La retórica bélica alarmista se les está yendo de las manos a los líderes europeos. El último ejemplo, que ha causado un gran revuelo en Francia, ha sido el de las palabras del jefe del Estado Mayor francés, el general Fabien Mandon, dirigidas a un congreso de alcaldes, en las que llegó a pedir a los franceses que se hagan a la idea de perder a sus hijos.
Mandon sigue la línea que vemos en toda Europa Occidental, insistiendo en la inminencia de una guerra con la potencia con más ojivas nucleares del planeta (Rusia). El general deploró la falta de espíritu combativo de los franceses de hoy y les instó a prepararse para una guerra prevista para dentro de «tres o cuatro años».
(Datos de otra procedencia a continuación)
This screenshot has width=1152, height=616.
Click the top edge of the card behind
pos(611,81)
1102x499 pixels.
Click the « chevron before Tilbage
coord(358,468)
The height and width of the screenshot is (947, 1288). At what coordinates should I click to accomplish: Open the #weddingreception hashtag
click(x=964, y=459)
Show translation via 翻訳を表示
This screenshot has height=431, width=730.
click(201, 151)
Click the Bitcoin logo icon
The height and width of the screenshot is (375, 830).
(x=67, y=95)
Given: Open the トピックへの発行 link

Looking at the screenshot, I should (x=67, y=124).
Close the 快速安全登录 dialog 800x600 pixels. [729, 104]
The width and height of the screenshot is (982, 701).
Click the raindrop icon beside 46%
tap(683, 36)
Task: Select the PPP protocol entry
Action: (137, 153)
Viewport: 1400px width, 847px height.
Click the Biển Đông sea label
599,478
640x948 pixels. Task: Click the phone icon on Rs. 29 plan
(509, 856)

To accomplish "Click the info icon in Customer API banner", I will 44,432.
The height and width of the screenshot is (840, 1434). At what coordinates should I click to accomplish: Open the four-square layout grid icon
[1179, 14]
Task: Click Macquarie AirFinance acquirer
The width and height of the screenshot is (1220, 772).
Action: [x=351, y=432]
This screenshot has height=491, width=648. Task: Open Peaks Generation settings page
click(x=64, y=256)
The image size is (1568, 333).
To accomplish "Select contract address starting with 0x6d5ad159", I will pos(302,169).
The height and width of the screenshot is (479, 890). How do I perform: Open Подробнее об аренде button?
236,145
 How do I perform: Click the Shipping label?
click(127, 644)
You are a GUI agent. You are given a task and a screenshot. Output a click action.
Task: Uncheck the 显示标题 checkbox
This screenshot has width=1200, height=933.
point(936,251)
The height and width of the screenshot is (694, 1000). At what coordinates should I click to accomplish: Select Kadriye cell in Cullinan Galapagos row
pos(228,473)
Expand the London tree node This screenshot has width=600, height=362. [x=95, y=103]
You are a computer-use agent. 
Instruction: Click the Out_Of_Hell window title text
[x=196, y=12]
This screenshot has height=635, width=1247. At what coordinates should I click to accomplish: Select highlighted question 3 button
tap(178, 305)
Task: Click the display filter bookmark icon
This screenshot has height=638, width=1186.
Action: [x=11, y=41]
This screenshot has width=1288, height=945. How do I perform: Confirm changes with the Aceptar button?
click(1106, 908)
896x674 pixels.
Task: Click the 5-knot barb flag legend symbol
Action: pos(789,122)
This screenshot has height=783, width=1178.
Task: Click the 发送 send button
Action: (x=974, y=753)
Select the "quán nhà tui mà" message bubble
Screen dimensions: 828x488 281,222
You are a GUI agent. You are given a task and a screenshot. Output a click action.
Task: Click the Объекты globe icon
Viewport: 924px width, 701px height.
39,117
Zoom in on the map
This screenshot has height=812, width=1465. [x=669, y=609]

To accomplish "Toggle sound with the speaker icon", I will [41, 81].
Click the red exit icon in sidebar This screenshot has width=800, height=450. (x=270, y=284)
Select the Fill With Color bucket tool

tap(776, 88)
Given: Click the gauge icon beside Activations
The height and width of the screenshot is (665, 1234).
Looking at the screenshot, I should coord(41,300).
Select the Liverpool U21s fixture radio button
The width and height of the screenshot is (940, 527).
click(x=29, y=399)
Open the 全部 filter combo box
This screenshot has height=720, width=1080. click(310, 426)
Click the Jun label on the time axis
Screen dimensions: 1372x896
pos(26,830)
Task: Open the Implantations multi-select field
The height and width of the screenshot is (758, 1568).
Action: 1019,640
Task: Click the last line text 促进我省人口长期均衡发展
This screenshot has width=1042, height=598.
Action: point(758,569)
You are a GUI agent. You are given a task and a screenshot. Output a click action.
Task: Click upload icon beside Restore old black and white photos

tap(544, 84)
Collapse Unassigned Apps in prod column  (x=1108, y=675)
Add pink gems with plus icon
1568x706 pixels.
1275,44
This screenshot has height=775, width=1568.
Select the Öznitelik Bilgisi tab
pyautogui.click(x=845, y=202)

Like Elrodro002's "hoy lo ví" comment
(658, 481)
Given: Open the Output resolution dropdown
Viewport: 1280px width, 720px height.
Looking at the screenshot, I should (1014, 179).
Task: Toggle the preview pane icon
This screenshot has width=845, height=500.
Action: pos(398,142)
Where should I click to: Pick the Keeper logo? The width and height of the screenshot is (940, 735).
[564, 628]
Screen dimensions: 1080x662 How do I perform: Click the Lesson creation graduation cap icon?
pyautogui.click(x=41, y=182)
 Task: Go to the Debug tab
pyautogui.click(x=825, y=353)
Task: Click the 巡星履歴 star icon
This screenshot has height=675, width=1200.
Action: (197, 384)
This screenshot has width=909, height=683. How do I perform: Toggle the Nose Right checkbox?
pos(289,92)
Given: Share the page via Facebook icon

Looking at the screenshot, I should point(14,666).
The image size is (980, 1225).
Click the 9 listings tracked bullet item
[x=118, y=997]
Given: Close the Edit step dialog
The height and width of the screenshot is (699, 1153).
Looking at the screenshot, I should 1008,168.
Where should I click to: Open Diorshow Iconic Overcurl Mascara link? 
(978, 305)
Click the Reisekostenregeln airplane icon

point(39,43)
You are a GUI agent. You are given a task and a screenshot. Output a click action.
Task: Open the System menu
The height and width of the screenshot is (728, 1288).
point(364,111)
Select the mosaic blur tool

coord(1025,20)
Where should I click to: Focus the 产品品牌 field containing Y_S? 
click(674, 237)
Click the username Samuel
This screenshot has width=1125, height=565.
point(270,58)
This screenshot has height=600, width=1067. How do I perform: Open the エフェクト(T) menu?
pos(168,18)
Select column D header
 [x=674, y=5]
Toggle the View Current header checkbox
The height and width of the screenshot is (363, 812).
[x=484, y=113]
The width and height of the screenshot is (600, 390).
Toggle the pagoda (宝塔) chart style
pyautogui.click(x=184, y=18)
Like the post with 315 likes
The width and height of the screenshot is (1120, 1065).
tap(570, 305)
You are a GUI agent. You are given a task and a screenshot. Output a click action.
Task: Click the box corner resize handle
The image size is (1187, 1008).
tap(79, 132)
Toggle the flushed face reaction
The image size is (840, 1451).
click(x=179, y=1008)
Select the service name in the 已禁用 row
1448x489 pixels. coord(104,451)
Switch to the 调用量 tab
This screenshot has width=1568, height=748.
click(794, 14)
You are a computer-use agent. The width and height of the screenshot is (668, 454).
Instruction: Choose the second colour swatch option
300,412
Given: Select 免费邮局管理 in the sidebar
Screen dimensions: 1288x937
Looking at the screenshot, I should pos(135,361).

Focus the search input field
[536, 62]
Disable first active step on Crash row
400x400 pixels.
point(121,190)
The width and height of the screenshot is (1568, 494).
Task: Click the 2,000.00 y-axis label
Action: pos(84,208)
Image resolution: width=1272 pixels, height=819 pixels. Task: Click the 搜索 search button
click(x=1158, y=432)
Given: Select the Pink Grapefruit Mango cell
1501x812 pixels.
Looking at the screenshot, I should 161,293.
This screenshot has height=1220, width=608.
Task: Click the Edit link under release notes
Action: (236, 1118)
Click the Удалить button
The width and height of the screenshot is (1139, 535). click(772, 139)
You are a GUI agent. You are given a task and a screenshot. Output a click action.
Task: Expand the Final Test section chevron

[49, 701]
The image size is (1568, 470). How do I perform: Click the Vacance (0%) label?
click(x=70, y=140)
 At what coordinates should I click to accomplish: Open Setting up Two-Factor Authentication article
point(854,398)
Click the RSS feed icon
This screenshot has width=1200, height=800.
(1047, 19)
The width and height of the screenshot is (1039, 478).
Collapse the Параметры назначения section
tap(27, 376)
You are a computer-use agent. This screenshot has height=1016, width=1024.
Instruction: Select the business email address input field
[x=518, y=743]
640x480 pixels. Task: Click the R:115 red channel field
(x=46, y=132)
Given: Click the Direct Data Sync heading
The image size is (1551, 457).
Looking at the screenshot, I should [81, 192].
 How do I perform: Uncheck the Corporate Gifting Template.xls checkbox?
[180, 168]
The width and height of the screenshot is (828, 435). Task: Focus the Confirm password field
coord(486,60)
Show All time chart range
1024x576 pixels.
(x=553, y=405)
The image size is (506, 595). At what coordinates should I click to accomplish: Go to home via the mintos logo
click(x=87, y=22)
«Tenemos todo el conocimiento, toda la fuerza económica y demográfica para disuadir al régimen de Moscú», dijo Mandon. «Lo que nos falta, y aquí es donde ustedes tienen un papel fundamental, es la fortaleza de carácter para aceptar que debemos sufrir para proteger nuestra identidad«. Y añadió: «Deben hablar de esto en sus ciudades».
Mandon ya ha sido protagonista de declaraciones polémicas en este sentido en el pasado, y sus últimas declaraciones han provocado reacciones acaloradas. Desde la derecha soberanista, el vicepresidente de Agrupación Nacional de Marine Le Pen, Sébastien Chenu, negó a Mandon legitimidad para hacer tales declaraciones, que calificó de erróneas. Y añadió que la cosa sería aún más grave si el general estuviera hablando así por indicación del propio presidente de la República, Emmanuel Macron.
Tampoco en la izquierda ha gustado el truculento alarmismo del general. El líder de La Francia Insumisa, Jean-Luc Mélenchon, expresó su «total desacuerdo» con las declaraciones de Mandon tanto en el fondo como en la forma. Desde su cuenta en X, Mélenchon criticó al general por «anticipar sacrificios que serían consecuencia de nuestros fracasos diplomáticos, sobre los cuales no se le consultó públicamente».
La excandidata socialista a la Presidencia Ségolène Royal fue aún más lejos, calificando de «delirantes» las palabras de Mandon y demandó una explicación a Macron desde su cuenta en X. «O bien conoce y ha aprobado este texto, en cuyo caso debe dar explicaciones, o bien no es así y (…) debe dimitir».
Tras esta polémica, el portavoz del jefe del Estado Mayor se ha visto obligado a aclarar sus declaraciones, explicando que el término «hijos» se refiere a las fuerzas armadas como «hijos de la nación».